> _Exercise instructions_: Copy exactly the lines from the one containing "Open chart settings with the gear icon" through the last line of the records below, including both, and leave out any pictures.

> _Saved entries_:

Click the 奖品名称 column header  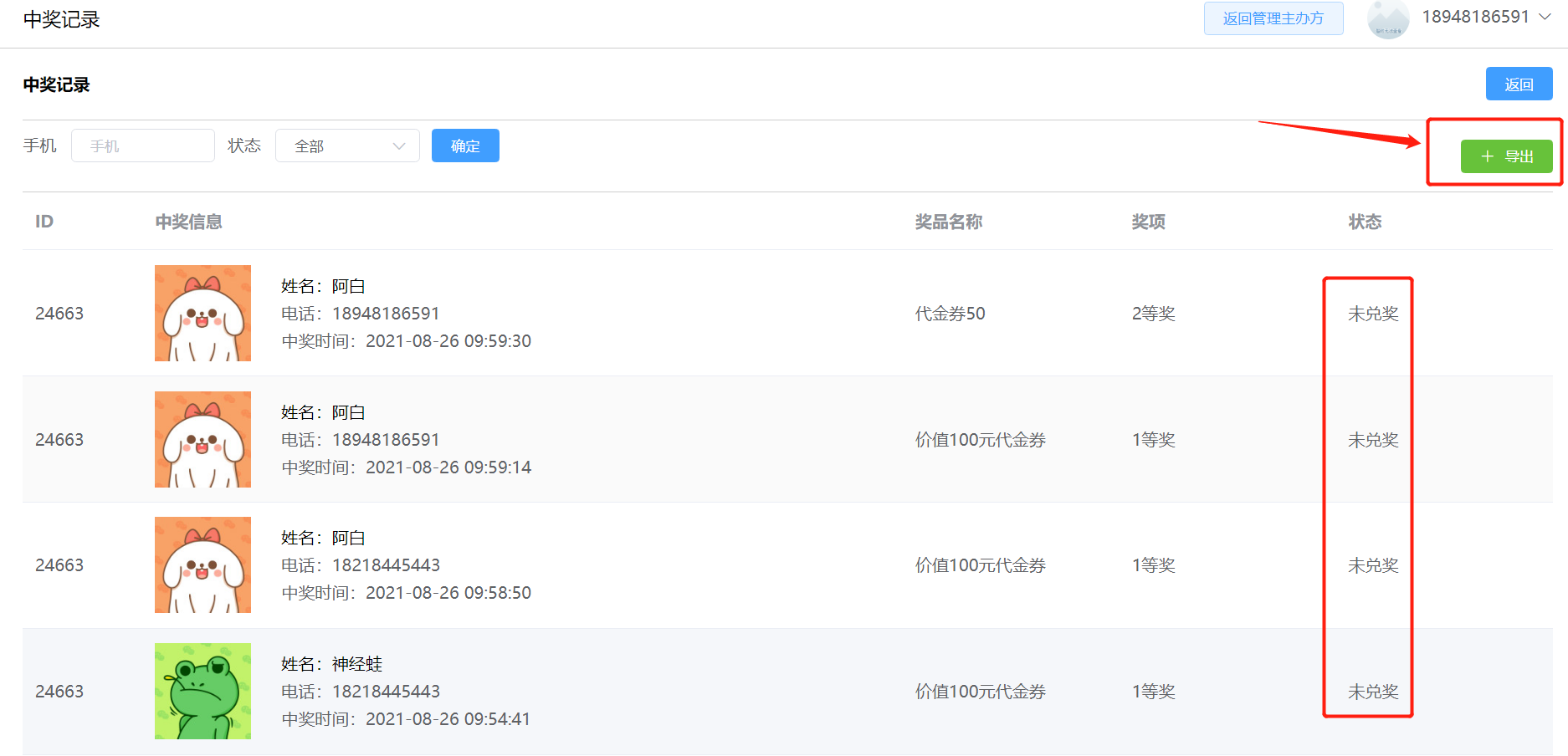948,222
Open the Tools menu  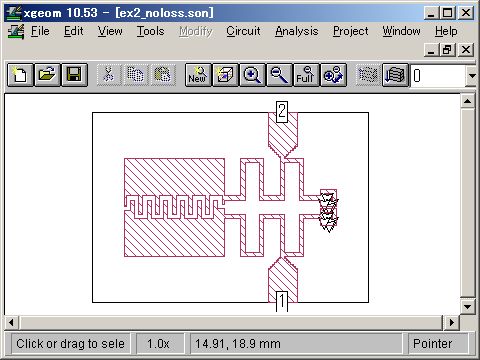pyautogui.click(x=151, y=31)
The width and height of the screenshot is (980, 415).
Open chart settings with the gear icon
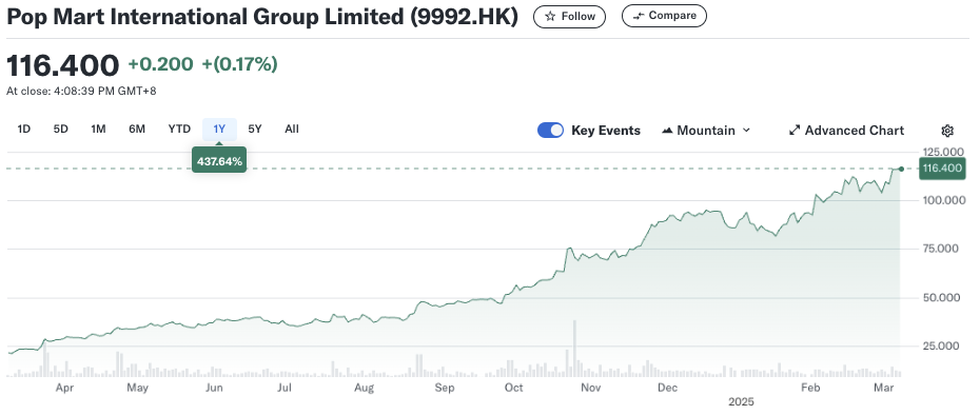pyautogui.click(x=948, y=130)
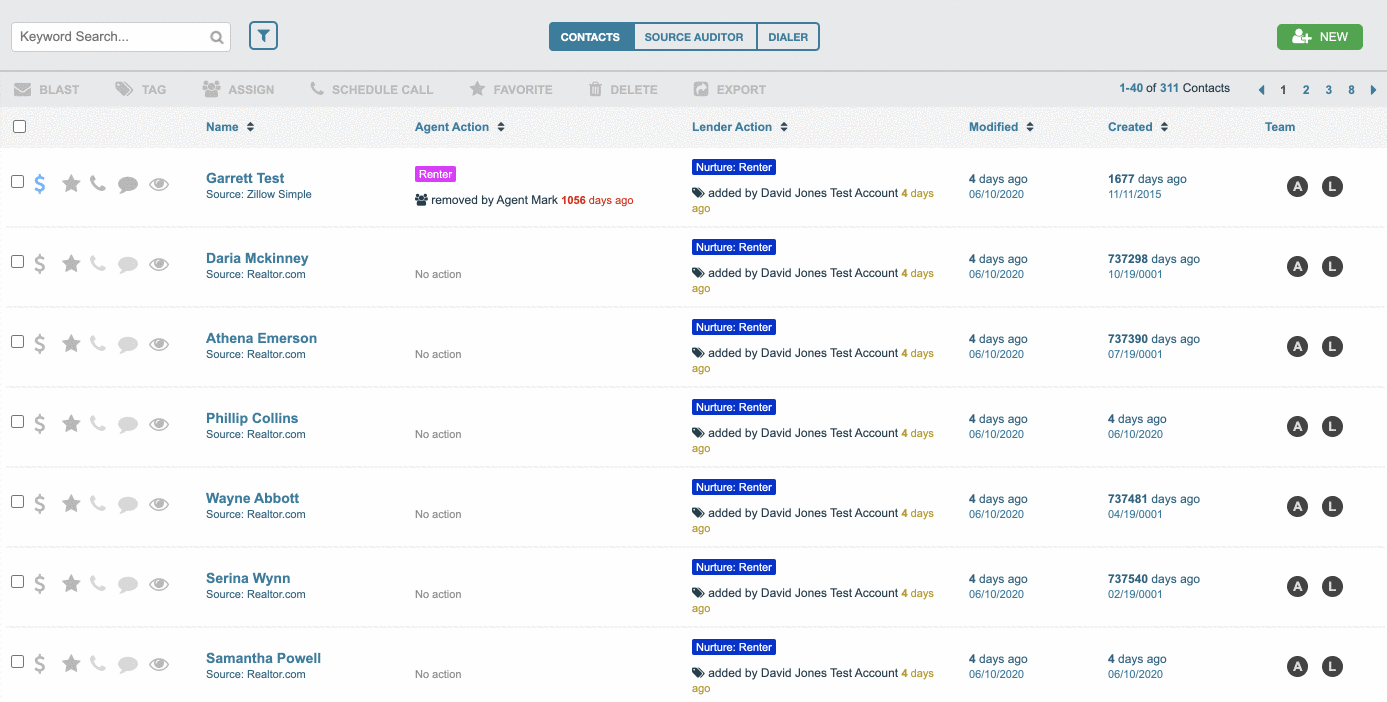Open the Dialer tab

tap(788, 37)
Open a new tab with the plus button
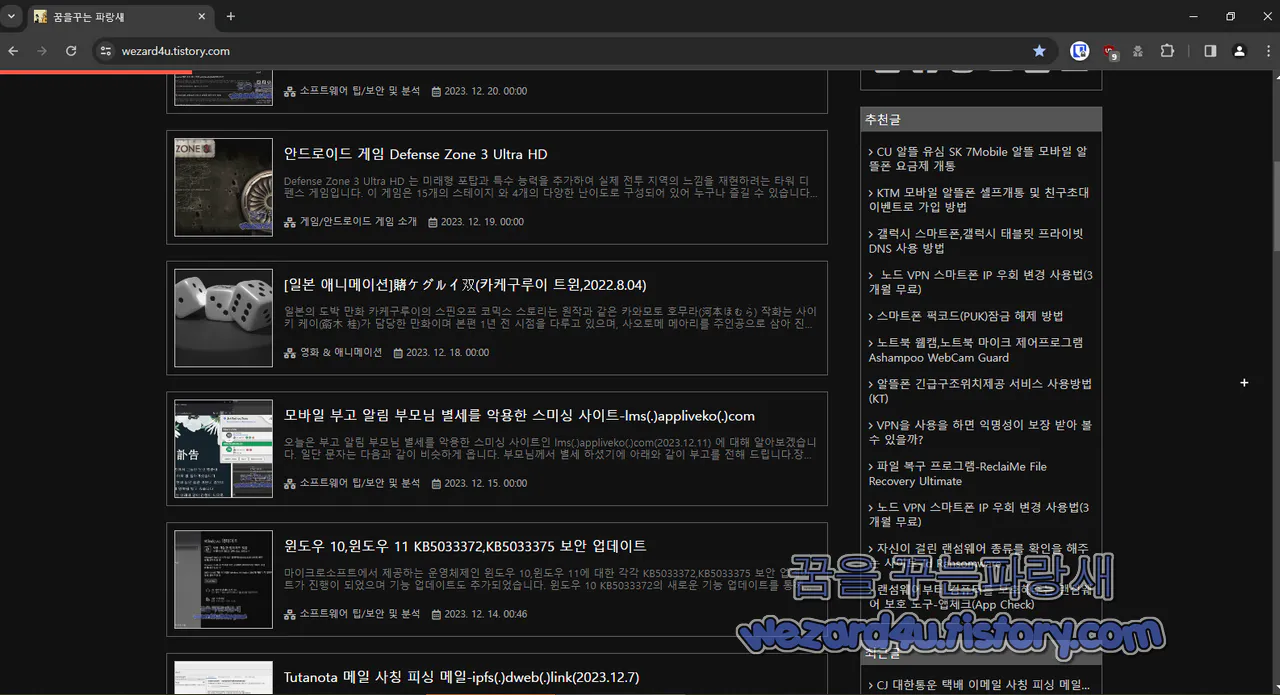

> _The completed task_:
Open chart settings with the gear icon
pyautogui.click(x=948, y=130)
Open the Dialer tab

tap(788, 37)
Open a new tab with the plus button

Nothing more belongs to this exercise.